Run a single orcha instance on Tolaria (Raspberry Pi 5, 8GB RAM, Debian Trixie aarch64) accessible at *.demo.getorcha.com, with PostgreSQL and LocalStack in Docker and the orcha JVM running directly on the host. PDFs served via NPM's sub_filter rewriting + local proxy to LocalStack — no S3 endpoint exposed to the internet.
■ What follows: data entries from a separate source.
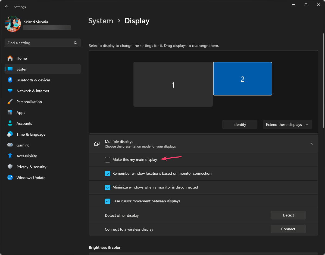
Task: Select display 1 in the arrangement
Action: click(173, 84)
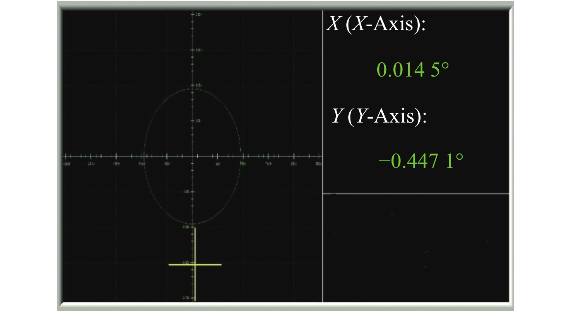The width and height of the screenshot is (571, 312).
Task: Click the topmost tick label on the vertical axis
Action: click(x=198, y=15)
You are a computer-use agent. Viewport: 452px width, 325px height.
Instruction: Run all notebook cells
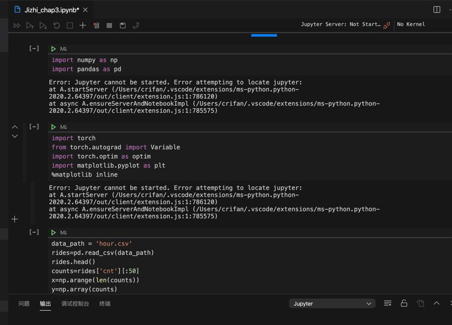(x=17, y=25)
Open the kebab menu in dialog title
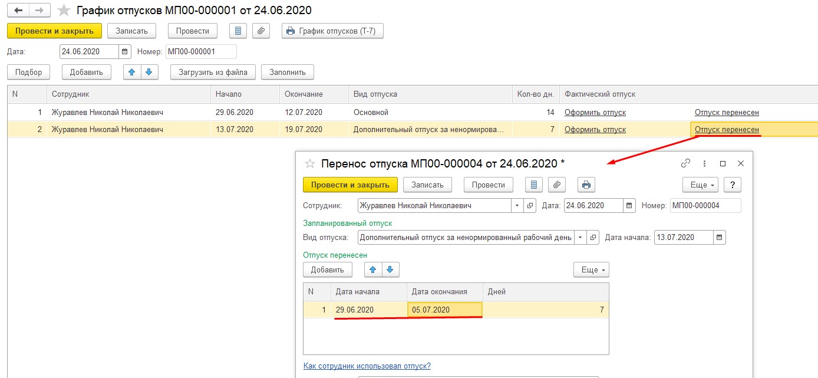 click(704, 163)
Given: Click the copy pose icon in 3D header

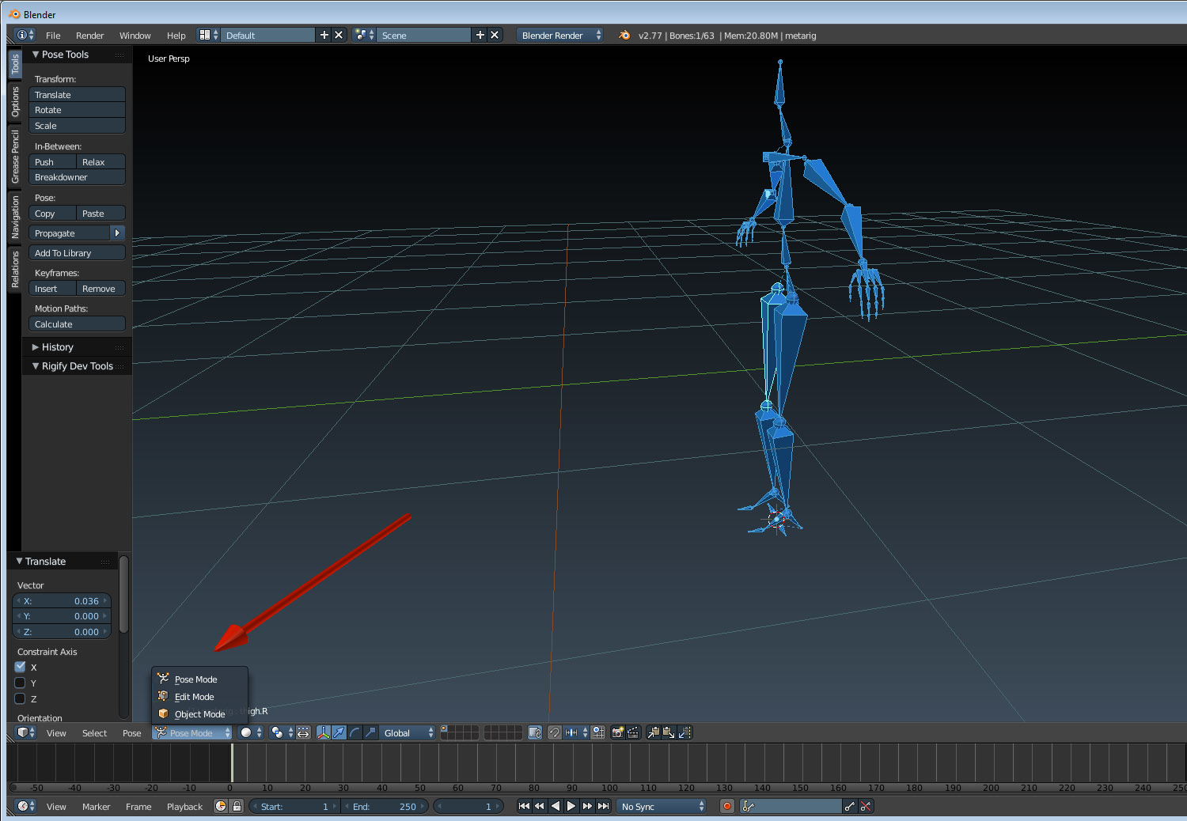Looking at the screenshot, I should [654, 732].
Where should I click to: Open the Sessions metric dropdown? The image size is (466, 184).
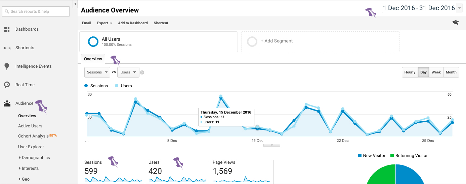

NPM proxy hosts created automatically via API.

Goals

• Run one orcha instance externally accessible at app.demo.getorcha.com
• Serve PDFs from LocalStack's S3 to external users without modifying app logic
• Keep LocalStack completely unexposed to the internet
• Automate NPM proxy host creation
• Build with Plan 2 (multi-branch) in mind

Non-Goals

• Multi-branch support (Plan 2)
• Per-branch resource isolation (Plan 2)
• Systemd service management (Plan 2)
• User authentication (local-dev profile bypasses auth; basic auth at proxy layer is sufficient)

Architecture

Network Topology

Browser
  │ HTTPS
  ▼
DNS (Route53)
  *.demo.getorcha.com → home IP
  *.tdev.getorcha.com → home IP  (for Plan 2 branches)
  │ :443 (port-forwarded)
  ▼
Nginx Proxy Manager (existing)
  TLS termination (Let's Encrypt)
  Basic auth on all proxy hosts
  sub_filter rewrites S3 URLs in HTML
  /_s3/ location proxies PDFs from LocalStack
  │ HTTP
  ▼
┌─────────────────────────────────┐
│ Tolaria                         │
│                                 │
│  Orcha (Host JVM, Java 21)     │
│    :8888 app                    │
│    :7777 admin                  │
│    :9999 link                   │
│                                 │
│  PostgreSQL 18 (Docker)         │
│    :5432, pgvector              │
│                                 │
│  LocalStack (Docker)            │
│    :4566, S3+SQS+SSM+KMS       │
│    NOT exposed to internet      │
└─────────────────────────────────┘

NPM Proxy Hosts

Three proxy hosts only — no S3 subdomain needed.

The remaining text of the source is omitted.